- How to complete this task
If a line appears in the data below, it must appear in your answer exactly as given.

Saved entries
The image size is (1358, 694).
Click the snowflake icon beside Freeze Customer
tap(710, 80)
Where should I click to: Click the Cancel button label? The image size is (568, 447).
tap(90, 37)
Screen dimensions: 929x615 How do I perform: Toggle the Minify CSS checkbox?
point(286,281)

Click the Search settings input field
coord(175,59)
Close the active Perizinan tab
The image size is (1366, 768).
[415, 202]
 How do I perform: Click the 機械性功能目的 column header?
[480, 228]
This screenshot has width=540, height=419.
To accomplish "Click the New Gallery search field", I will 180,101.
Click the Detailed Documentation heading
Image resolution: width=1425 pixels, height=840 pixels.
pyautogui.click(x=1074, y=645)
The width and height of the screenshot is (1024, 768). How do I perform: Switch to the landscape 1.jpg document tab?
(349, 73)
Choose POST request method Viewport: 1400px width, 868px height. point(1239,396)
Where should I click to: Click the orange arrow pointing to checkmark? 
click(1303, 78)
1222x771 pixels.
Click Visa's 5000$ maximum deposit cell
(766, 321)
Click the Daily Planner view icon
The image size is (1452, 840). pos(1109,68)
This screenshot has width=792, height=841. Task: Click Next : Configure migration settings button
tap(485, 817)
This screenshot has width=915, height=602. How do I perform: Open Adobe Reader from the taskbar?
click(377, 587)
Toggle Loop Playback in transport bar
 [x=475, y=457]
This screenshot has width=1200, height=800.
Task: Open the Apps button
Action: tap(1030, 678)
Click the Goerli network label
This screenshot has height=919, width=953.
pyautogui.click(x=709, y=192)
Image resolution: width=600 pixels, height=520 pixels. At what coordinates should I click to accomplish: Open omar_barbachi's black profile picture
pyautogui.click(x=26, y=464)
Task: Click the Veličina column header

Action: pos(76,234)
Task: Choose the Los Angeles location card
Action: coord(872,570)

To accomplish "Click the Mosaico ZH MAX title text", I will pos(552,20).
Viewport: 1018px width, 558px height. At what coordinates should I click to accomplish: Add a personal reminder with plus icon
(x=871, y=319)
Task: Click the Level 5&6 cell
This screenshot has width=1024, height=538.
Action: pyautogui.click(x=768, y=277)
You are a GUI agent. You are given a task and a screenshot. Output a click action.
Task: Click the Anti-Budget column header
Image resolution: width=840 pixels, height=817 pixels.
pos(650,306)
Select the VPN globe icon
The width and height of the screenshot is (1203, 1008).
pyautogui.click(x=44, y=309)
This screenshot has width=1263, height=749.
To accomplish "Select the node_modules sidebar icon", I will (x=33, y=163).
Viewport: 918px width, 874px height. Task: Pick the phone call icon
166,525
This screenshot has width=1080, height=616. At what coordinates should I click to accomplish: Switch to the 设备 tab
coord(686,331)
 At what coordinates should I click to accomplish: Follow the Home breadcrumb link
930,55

- Task response
The image size is (1358, 694).
Click the snowflake icon beside Freeze Customer
tap(710, 80)
Where should I click to: Click the Cancel button label? The image size is (568, 447).
tap(90, 37)
Screen dimensions: 929x615 How do I perform: Toggle the Minify CSS checkbox?
point(286,281)

Click the Search settings input field
coord(175,59)
Close the active Perizinan tab
The image size is (1366, 768).
[415, 202]
 How do I perform: Click the 機械性功能目的 column header?
[480, 228]
This screenshot has width=540, height=419.
To accomplish "Click the New Gallery search field", I will 180,101.
Click the Detailed Documentation heading
Image resolution: width=1425 pixels, height=840 pixels.
pyautogui.click(x=1074, y=645)
The width and height of the screenshot is (1024, 768). How do I perform: Switch to the landscape 1.jpg document tab?
(349, 73)
Choose POST request method Viewport: 1400px width, 868px height. point(1239,396)
Where should I click to: Click the orange arrow pointing to checkmark? 
click(1303, 78)
1222x771 pixels.
Click Visa's 5000$ maximum deposit cell
(766, 321)
Click the Daily Planner view icon
The image size is (1452, 840). pos(1109,68)
This screenshot has width=792, height=841. Task: Click Next : Configure migration settings button
tap(485, 817)
This screenshot has width=915, height=602. How do I perform: Open Adobe Reader from the taskbar?
click(377, 587)
Toggle Loop Playback in transport bar
 [x=475, y=457]
This screenshot has width=1200, height=800.
Task: Open the Apps button
Action: tap(1030, 678)
Click the Goerli network label
This screenshot has height=919, width=953.
pyautogui.click(x=709, y=192)
Image resolution: width=600 pixels, height=520 pixels. At what coordinates should I click to accomplish: Open omar_barbachi's black profile picture
pyautogui.click(x=26, y=464)
Task: Click the Veličina column header

Action: pos(76,234)
Task: Choose the Los Angeles location card
Action: coord(872,570)

To accomplish "Click the Mosaico ZH MAX title text", I will pos(552,20).
Viewport: 1018px width, 558px height. At what coordinates should I click to accomplish: Add a personal reminder with plus icon
(x=871, y=319)
Task: Click the Level 5&6 cell
This screenshot has width=1024, height=538.
Action: pyautogui.click(x=768, y=277)
You are a GUI agent. You are given a task and a screenshot. Output a click action.
Task: Click the Anti-Budget column header
Image resolution: width=840 pixels, height=817 pixels.
pos(650,306)
Select the VPN globe icon
The width and height of the screenshot is (1203, 1008).
pyautogui.click(x=44, y=309)
This screenshot has width=1263, height=749.
To accomplish "Select the node_modules sidebar icon", I will (x=33, y=163).
Viewport: 918px width, 874px height. Task: Pick the phone call icon
166,525
This screenshot has width=1080, height=616. At what coordinates should I click to accomplish: Switch to the 设备 tab
coord(686,331)
 At what coordinates should I click to accomplish: Follow the Home breadcrumb link
930,55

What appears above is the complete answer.